Among the plants in my greenhouse are many in the Gasteria family, a type sometimes called “Cow’s Tongue” due to their thick stems, lack of leaves and dappled surface coloration. Many Gasterias display varying patterns of white spots on green backgrounds, which vary from species to species and are often quite dramatic. This feature makes Gasterias popular in many collections.
While comparing the coloration between plants the other day, I also compared the pattern of spots on different stems of one plant. While a particular pattern adorns each stem, no two stems display exactly the same pattern; the specific location, size and spatial relationship of spots appear randomly arranged within the confines of that plant’s overall pattern or schema. Understanding that genetics, as in all living things, provides the basic framework or blueprint guiding the shape, form, color and other characteristics of each plant, it nonetheless occurred to me that each stem’s pattern of spots manifests a certain “freedom of expression.” This left me wondering; what mechanism dictates the creation and positioning of such spots?
Gratefully, the Internet provided me with information necessary to answer my question; what I took to be freedom of expression is in fact the outcome of dynamic cellular interdependence. The dot patterns on each stem are indeed random, but a complex set of cellular, chemical and physical conditions dictate how that randomness is expressed.
Expression is a term used in genetics to mean that a particular gene is “turned on” or “turned off.” Some gene expression is controlled by other genes or triggered by external conditions such as environment, sunlight, temperature, moisture, etc. In the case of the white spots on Gasteria stems, adjacent cells interacting with each other influence the expression of coloration genes, either stimulating or repressing spot creation in an intricate dance of chemical messaging. In essence, though the plant’s overall patterning is genetically determined, the final arrangement of dots is not predetermined and is instead the outcome of a dynamic relationship between individual cells.
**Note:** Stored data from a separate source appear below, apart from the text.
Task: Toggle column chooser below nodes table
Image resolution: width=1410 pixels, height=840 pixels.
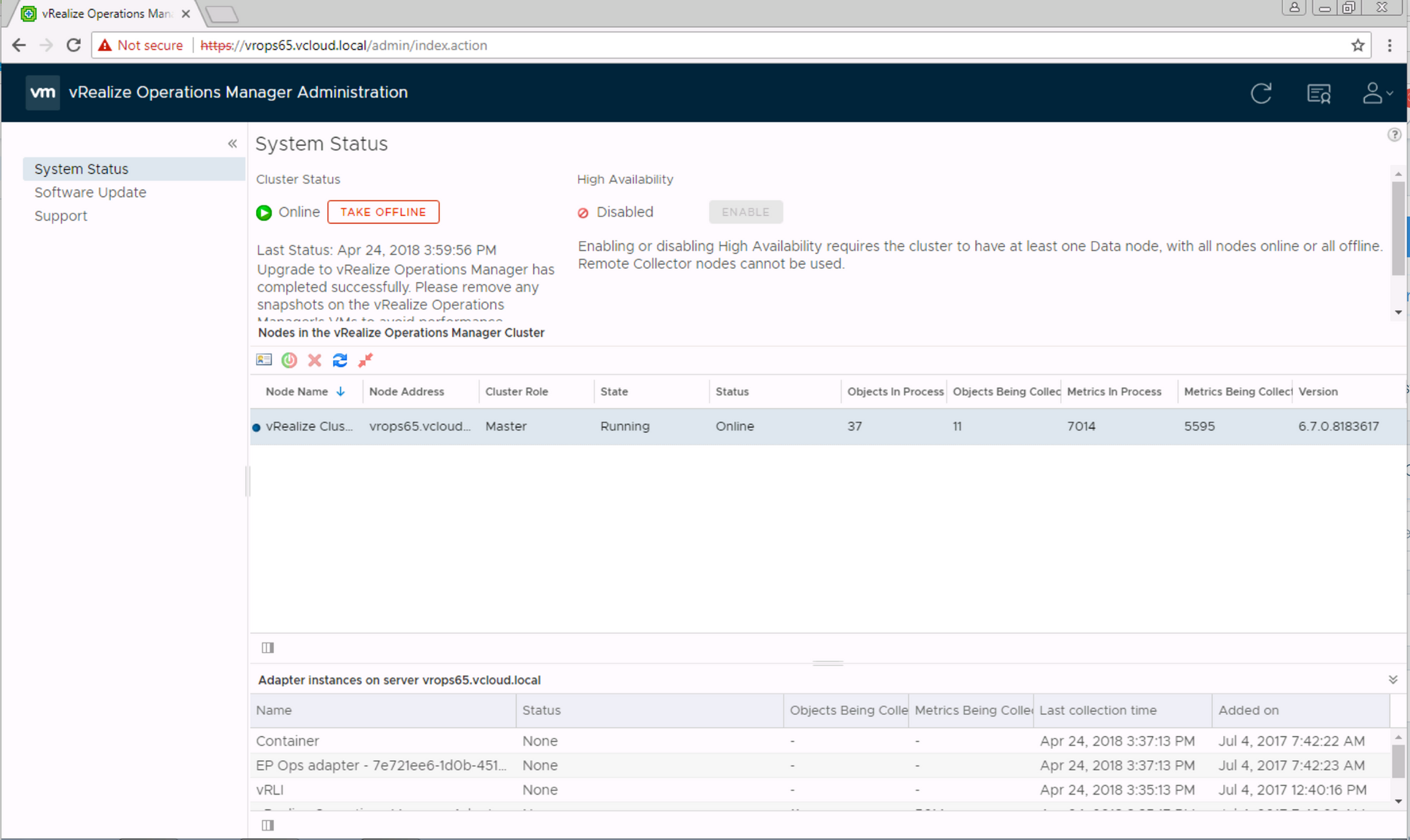Action: coord(268,648)
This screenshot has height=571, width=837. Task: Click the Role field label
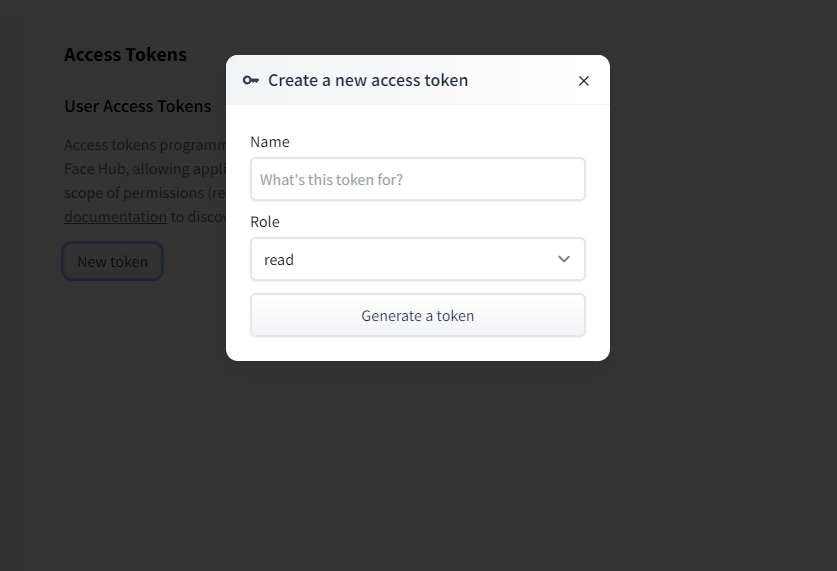coord(265,222)
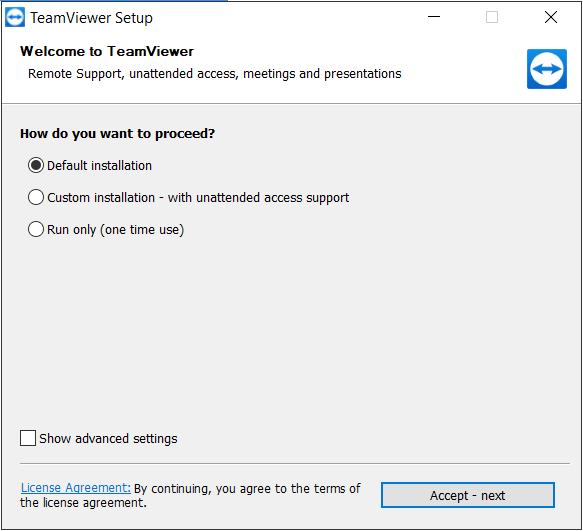Choose Custom installation with unattended access
The height and width of the screenshot is (531, 583).
[x=36, y=197]
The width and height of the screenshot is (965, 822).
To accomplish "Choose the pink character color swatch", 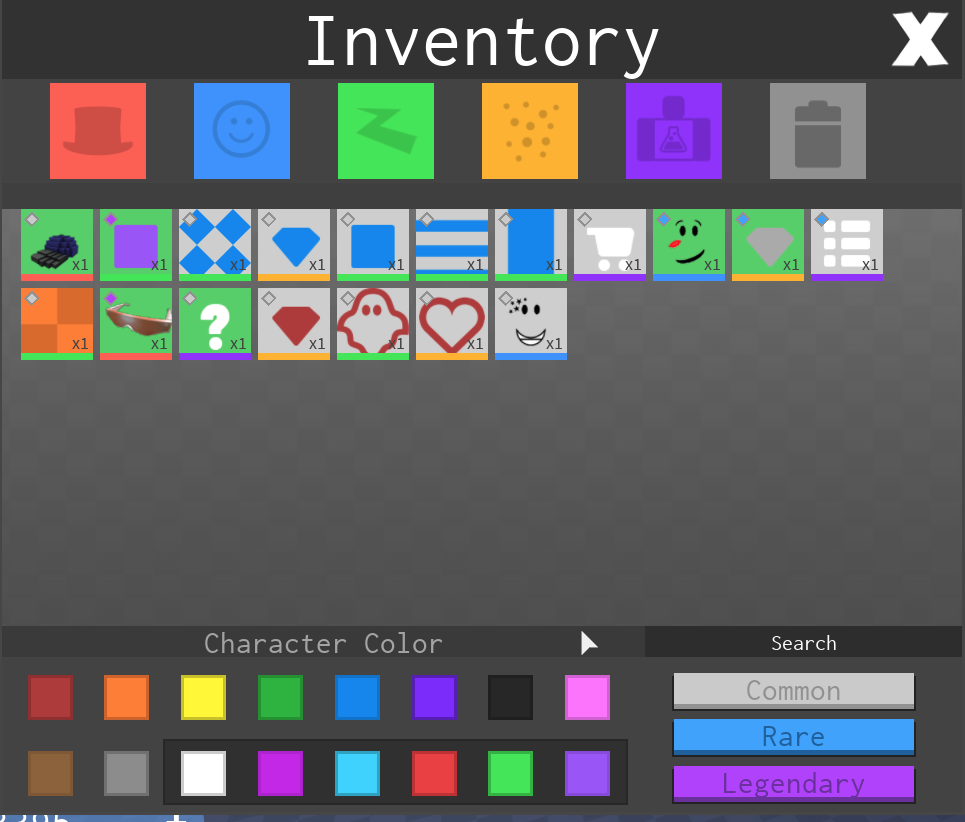I will tap(588, 697).
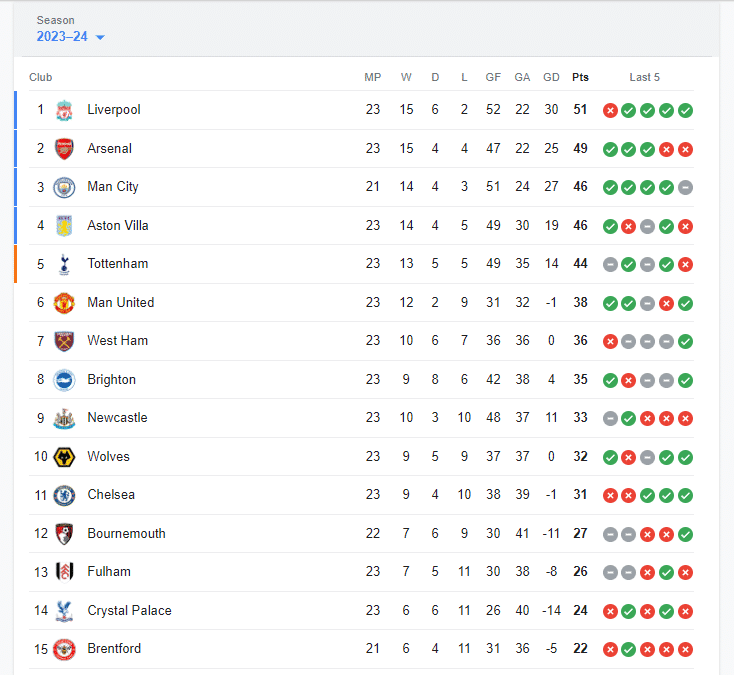Click the Liverpool club crest
This screenshot has width=734, height=675.
click(64, 110)
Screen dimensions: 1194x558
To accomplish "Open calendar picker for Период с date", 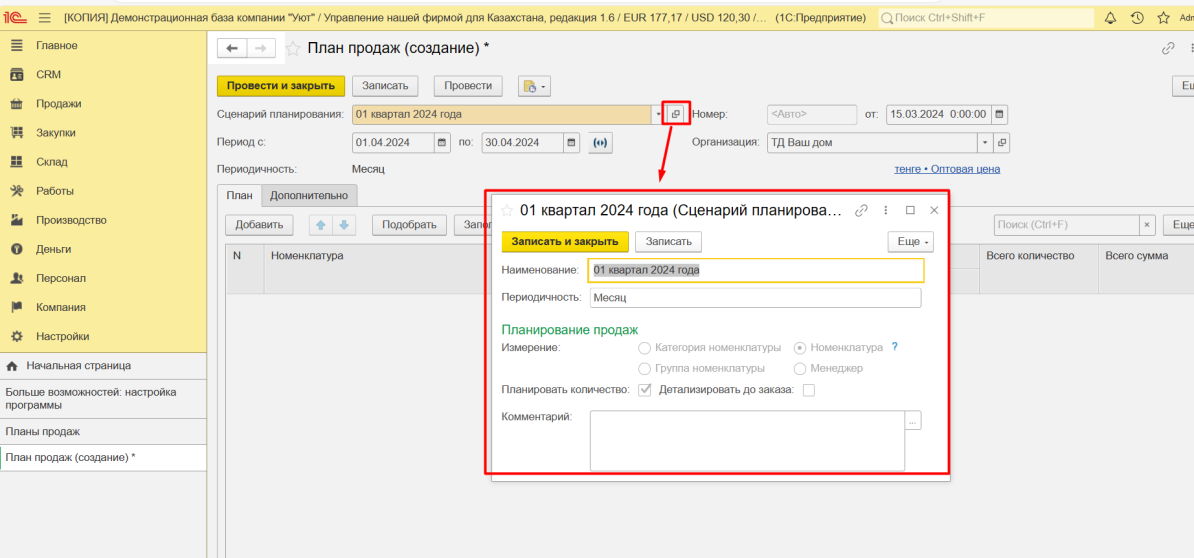I will (442, 143).
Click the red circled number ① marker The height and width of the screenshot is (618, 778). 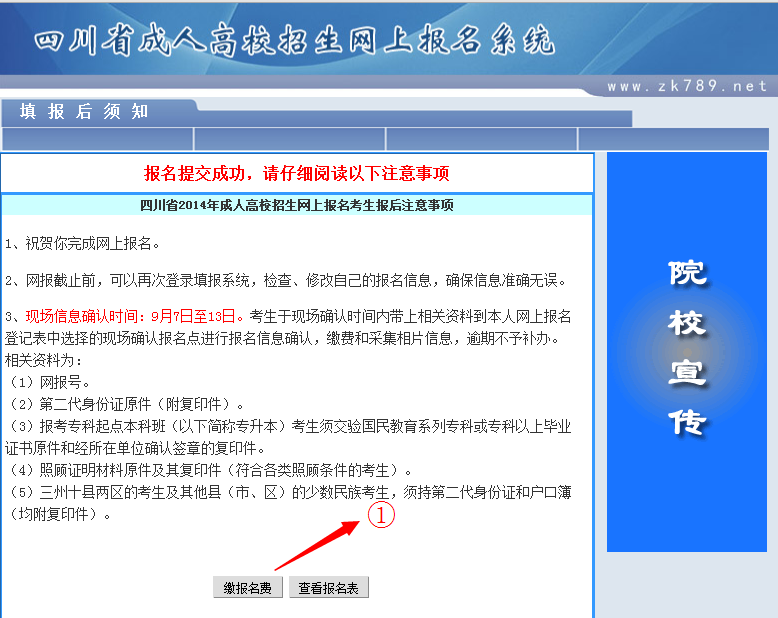[381, 514]
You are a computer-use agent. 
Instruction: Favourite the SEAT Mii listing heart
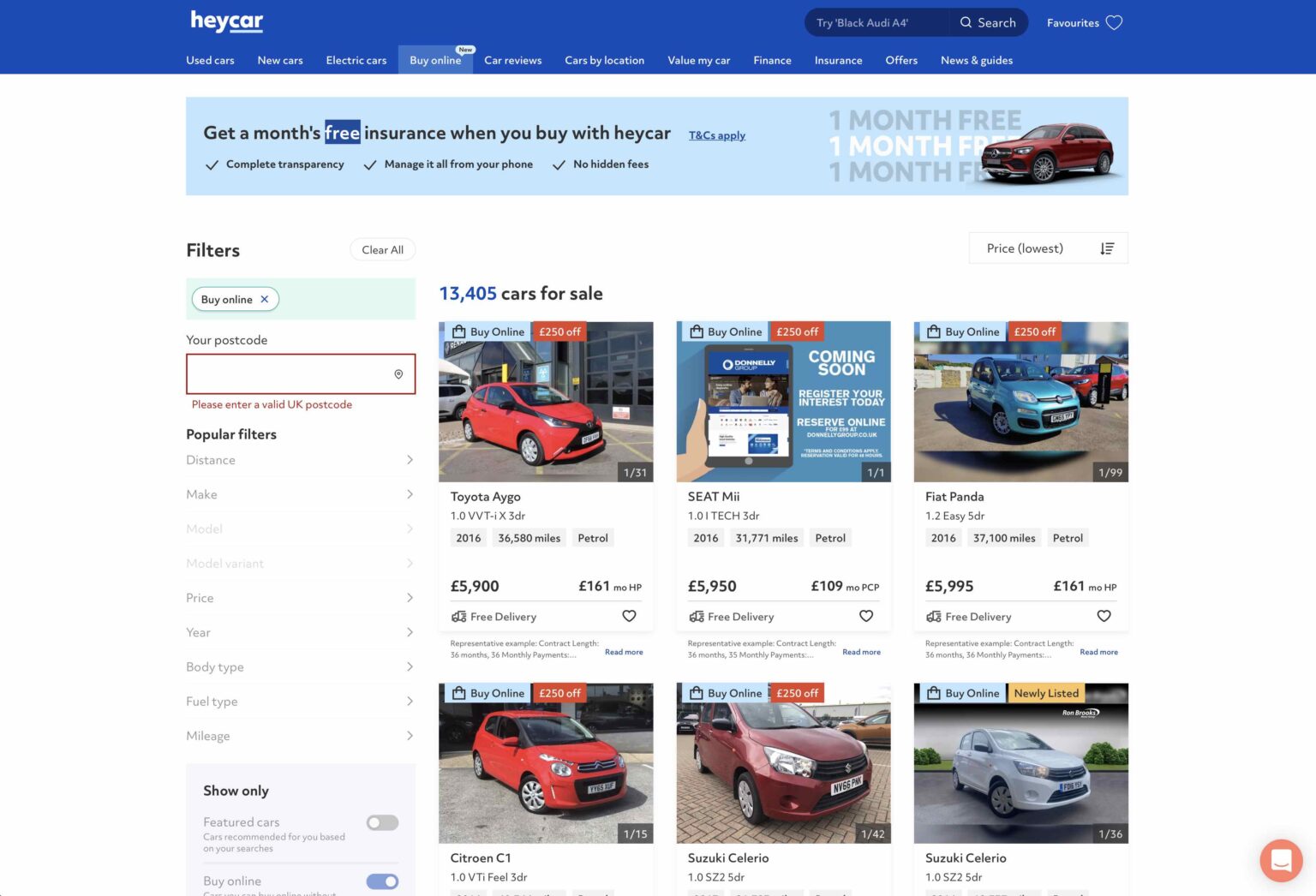pyautogui.click(x=866, y=616)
Taken as a metaphor for life in general, one observes how this dynamic of stimulation and repression plays out moment to moment. Though we live within the general confines of our genetic code, dynamic interdependence offers us a high degree of freedom of expression, which we experience as matters of choice, chance and interaction. Unless one believes that each and every event in the universe is decided by an omniscient and all powerful deity, life’s dynamic is in essence “making itself up” as it happens, randomly creating unique variations of each moment “on the spot,” or in the case of Gasteria, “in the spot.”
Our fascination with games of chance reflects awareness of inherently self-creative interdependence and freedom of expression. Though simple cause and effect can sometimes be observed and conclusions drawn, each moment actually represents unfathomable conditions of complexity well beyond our limited powers of observation, prediction or control.
That said, humans are particularly adept at pattern recognition, and our obsession with data, statistics, computers and all things digital is one result. Computing power notwithstanding, life in this universe is now 13.7 billion years in the making; accordingly, it will always contain the character and appearance of chaos. Just as the spot patterns on stems of Gasteria self-express, each of us are randomly unique expressions inseparably bound to the vagaries of chance and the freedom and interdependence of life’s dynamic.